Well, you're not saying stuff should be sanitized, but when a large number of people comes together and keep making a problem out of things that are ultimately up to how people like to play games themselves and how creatives like to make the settings they want, and they frame it in such a way that the problem isn't just a disagreement on tastes or personal preferences but, well, a social issue (be it that we shouldn't encourage villainous playstyles because we live in, er, bad times, as opposed to the good old days, or how this and that trope can potentially be interpreted as discriminatory or offensive because X and Y), what do you think ends up happening?

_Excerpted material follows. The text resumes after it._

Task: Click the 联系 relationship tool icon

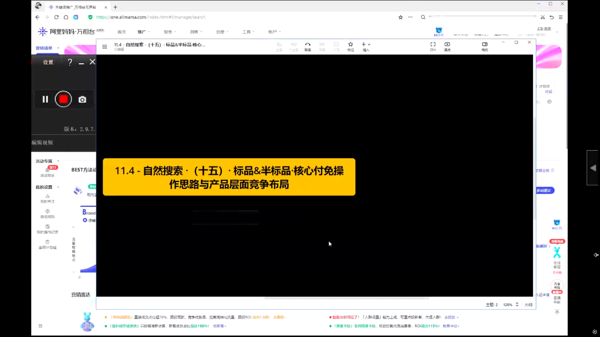Action: pyautogui.click(x=308, y=46)
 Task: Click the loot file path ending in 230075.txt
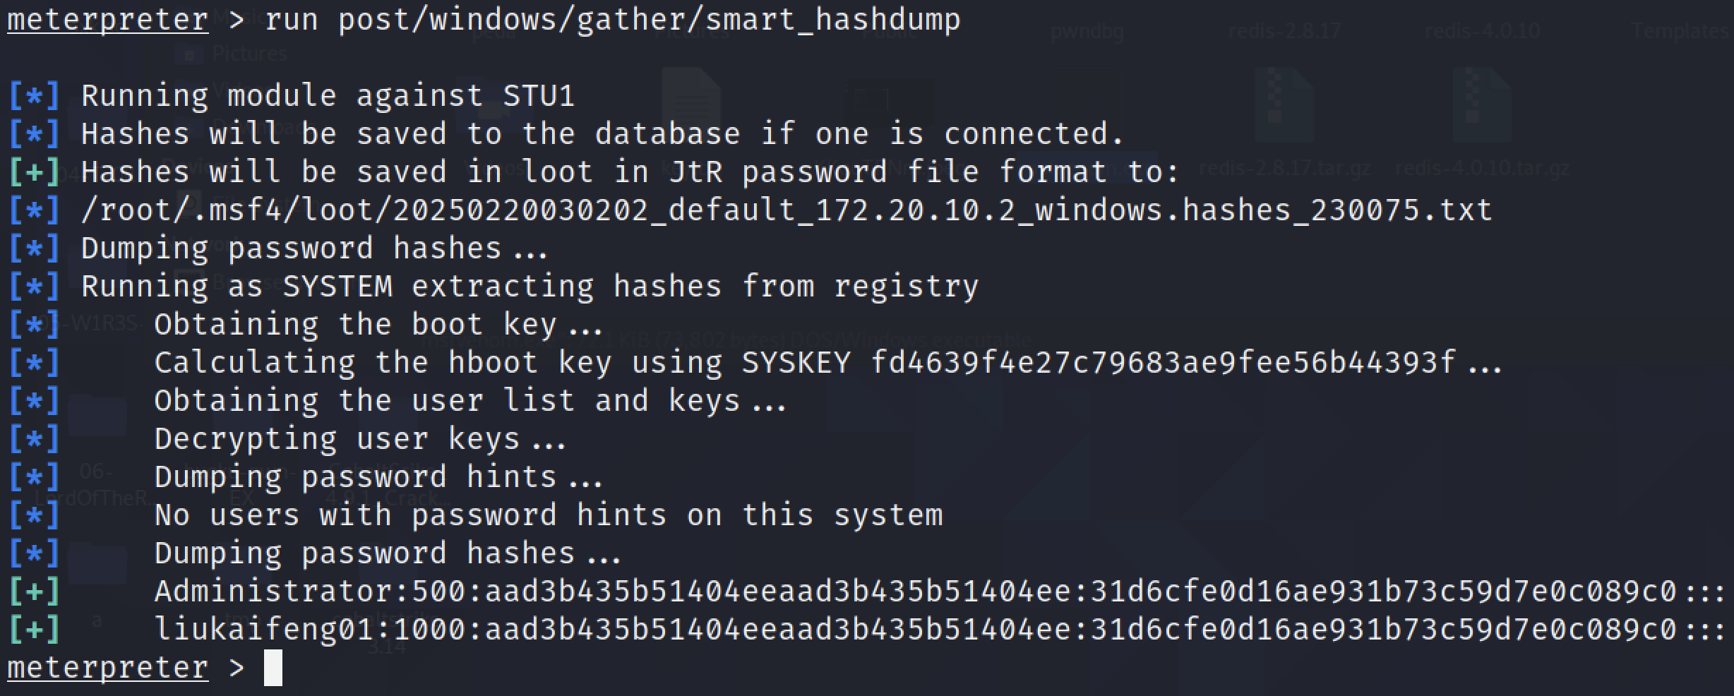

Creatives get very careful with what they make out of fear of creating a controversy even out of a honest mistake, aka, a chilling effect on creatives; publishers get stricter with what they allow to be published, because they like money and safe products; consumers get less of the stuff they want because some stuff is now risque to make and there's a moral panic in act again. Stuff ends up getting sanitized, and in TTRPG environments this seems particularly severe.

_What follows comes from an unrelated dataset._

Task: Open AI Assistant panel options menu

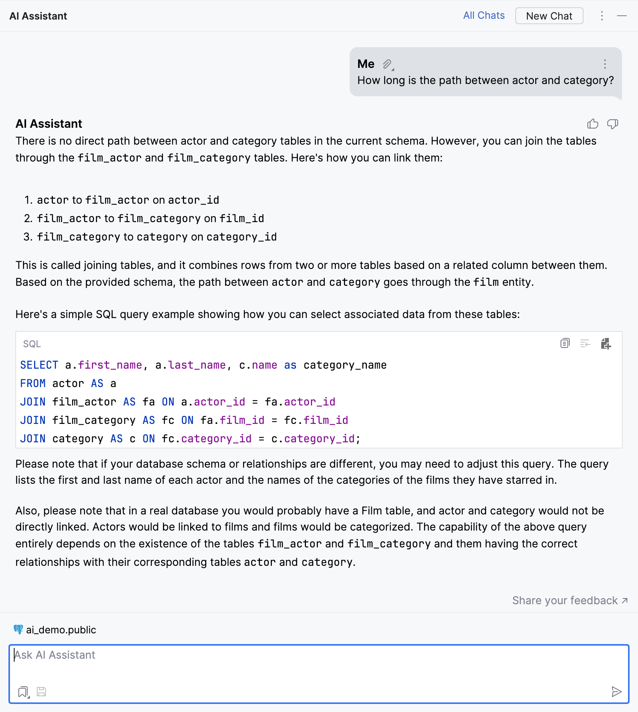Action: pyautogui.click(x=602, y=16)
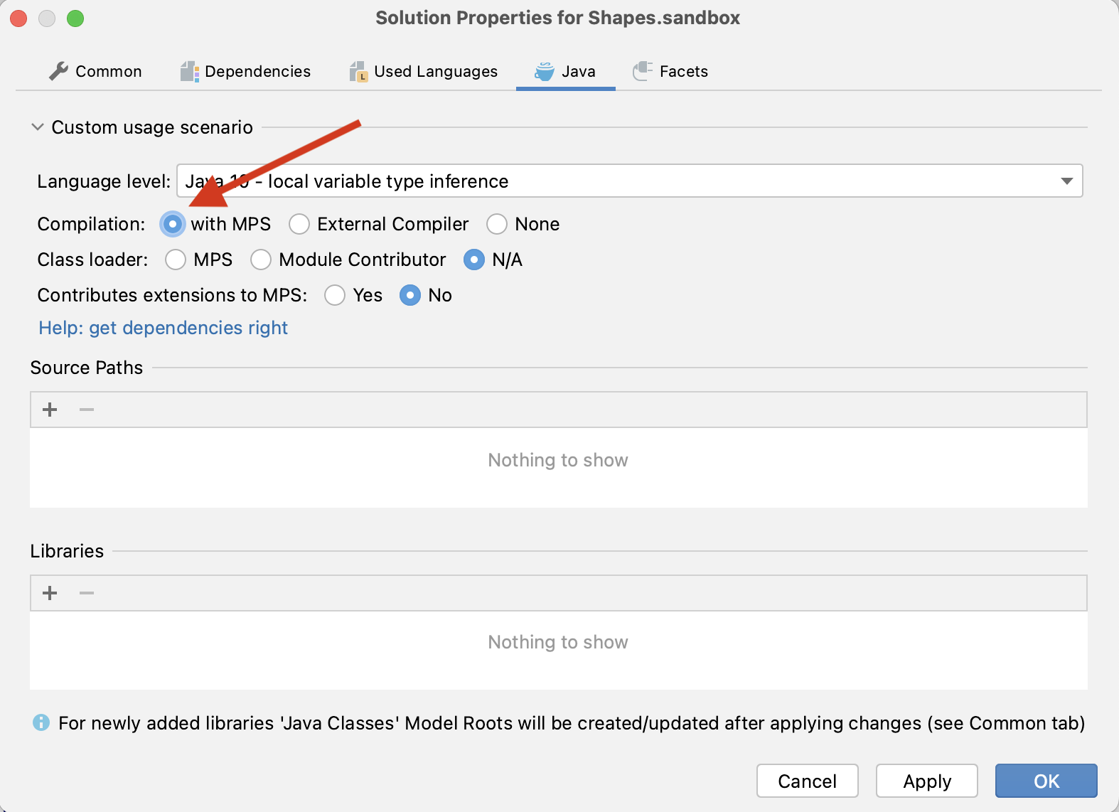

This is a lot more general than people playing bad guys and your specific case here obviously, this is not about you specifically. What I'm getting at here is that it's really bizarre for me to see how in TTRPG circles it became somehow controversial to portray seemingly slavery in any way, even the regular version with the slavers as cartoon villains to be slaughtered on sight as the crowd cheers (imagine what kind of reactions it would spark to make an actual nuanced take on the phenomenon, like how it would be to explore a society like those of the ancient world where slavery was widespread and considered not evil at all but rather an ineliminable part of human society!), while in other mediums Dark Fantasy full of racism, slavery and sexual abuse remains largely mainstream.